**Source document**
::::::::::

2. Cajeput is MIRACLE STUFF!!!! I use it for almost EVERYTHING! - Pam C.

3. Two years after my last pregnancy I still had some varicose veins on one leg-on my shin and behind my knee. While they didn't bulge out, they were still quite vivid and noticeable. I have been applying Cajeput generously with a carrier oil for about one month; sometimes twice a day, sometimes once a day or not at all. Even without diligently applying it, they are barely visible! I am now faithfully applying it twice a day to be ready for summer. This is one more example of essential oils helping my family in a real way, and I am thankful for HEO's information and the availability of so many oils. - Erin
Safety
CAUTION for Children: Essential oils high in 1,8-cineole (Eucalyptus) or menthol (Peppermint) can cause CNS and breathing problems in young children, and should not be applied to or near their faces under ten years of age (Tisserand, pages 656-657, 273). Tisserand writes: "Any oil with 40% or more 1,8-cineole should not be applied to the face of infants or children or otherwise inhaled by them" (page 109). Appropriately diluted for the child, Cajeput will fall well-within the range of safe use, as it would contain far less than 40% 1,8-cineole. Regarding inhalation/diffusing, Tisserand writes: "For children of 5 years old or less, direct inhalation should be avoided. Direct inhalation includes inhaling essential oils from the hands, a cotton ball, a nasal inhaler, a bowl of hot water or similar. Indirect, or ambient inhalation, is safe for young children, and includes any method that vaporizes essential oils into the air (page 658).”

::::::::::

Records excerpted from a collection
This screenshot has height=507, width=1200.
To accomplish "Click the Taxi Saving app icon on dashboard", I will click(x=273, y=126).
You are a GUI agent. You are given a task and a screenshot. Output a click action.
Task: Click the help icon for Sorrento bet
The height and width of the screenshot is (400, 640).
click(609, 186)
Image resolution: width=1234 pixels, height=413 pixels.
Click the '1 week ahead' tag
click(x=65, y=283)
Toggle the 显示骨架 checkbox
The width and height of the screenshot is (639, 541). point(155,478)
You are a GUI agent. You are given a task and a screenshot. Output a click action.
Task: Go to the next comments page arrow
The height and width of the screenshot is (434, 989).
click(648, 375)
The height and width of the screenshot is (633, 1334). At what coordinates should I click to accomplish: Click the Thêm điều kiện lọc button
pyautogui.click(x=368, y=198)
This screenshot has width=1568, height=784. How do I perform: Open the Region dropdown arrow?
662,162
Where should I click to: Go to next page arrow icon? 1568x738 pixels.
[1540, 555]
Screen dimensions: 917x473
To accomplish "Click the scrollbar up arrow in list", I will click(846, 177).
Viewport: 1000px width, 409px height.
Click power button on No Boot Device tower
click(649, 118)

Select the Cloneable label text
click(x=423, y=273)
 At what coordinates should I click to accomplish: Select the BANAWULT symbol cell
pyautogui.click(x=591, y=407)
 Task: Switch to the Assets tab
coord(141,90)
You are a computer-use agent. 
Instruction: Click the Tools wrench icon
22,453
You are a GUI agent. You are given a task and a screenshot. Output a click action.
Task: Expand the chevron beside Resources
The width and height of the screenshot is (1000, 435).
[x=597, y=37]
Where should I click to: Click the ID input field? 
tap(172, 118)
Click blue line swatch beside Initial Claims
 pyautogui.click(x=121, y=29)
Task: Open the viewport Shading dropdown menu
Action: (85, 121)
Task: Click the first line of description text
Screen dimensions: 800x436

::::::::::

**Exercises to complete**
1 > Rewrite the paragraph of the Cajeput text that begins "CAUTION for Children" as a short bulleted list that keeps its main facts.
2 > Answer these questions from the Cajeput text, one line each:
(a) What does Pam C. say she uses Cajeput for?
(b) For about how long had Erin been applying Cajeput with a carrier oil?
(c) Under what age should oils high in 1,8-cineole or menthol not be applied to or near a child's face?
3 > Pick up the Cajeput text after its last sentence and continue it.
The lines are not needed for any of this work.

**Answers to each task**
1 >
- Essential oils high in 1,8-cineole (Eucalyptus) or menthol (Peppermint) can cause CNS and breathing problems in young children. They should not be applied to or near the faces of children under ten (Tisserand, pages 656-657, 273).
- Tisserand says any oil with 40% or more 1,8-cineole should not be applied to the face of infants or children or otherwise inhaled by them (page 109).
- Cajeput appropriately diluted for the child contains far less than 40% 1,8-cineole, so it falls well within the range of safe use.
- For children 5 years old or less, Tisserand says direct inhalation should be avoided. This includes inhaling from the hands, a cotton ball, a nasal inhaler, a bowl of hot water or similar.
- Indirect, or ambient, inhalation is safe for young children. This includes any method that vaporizes essential oils into the air (page 658).

2 >
(a) Almost everything.
(b) About one month.
(c) Ten years of age.

3 >
Cajeput is non-toxic and non-sensitizing (at 4% dilution according to Price and Tisserand/Young).

Avoid contact with the eyes and other sensitive areas. Essential oils are both lipophilic and hydrophobic. Lipophilic means they are attracted to fat— like the membranes of your eyes and skin. They are also hydrophobic, meaning they do not like water. Applying a carrier oil will create another fat for the essential oil to be attracted to other than the membranes of the eyes or skin. Tisserand suggests: "With essential oils, fatty oil has been suggested as an appropriate first aid treatment, though the advantage of saline [eyewash] is that the eyes can be continually flushed, and this is less easy with fatty oil.” We are not aware of a case where essential oil in the eyes caused permanent injury or long-term discomfort, but if you feel concerned, please call your health care provider. 
References
Battaglia, Salvatore, The Complete Guide to Aromatherapy, 2002, pages 172-173.
Davis, Patricia, Aromatherapy: An A-Z, 2nd edition, 1999. Essential Oil Desk Reference, Essential Science Publishing, 2009.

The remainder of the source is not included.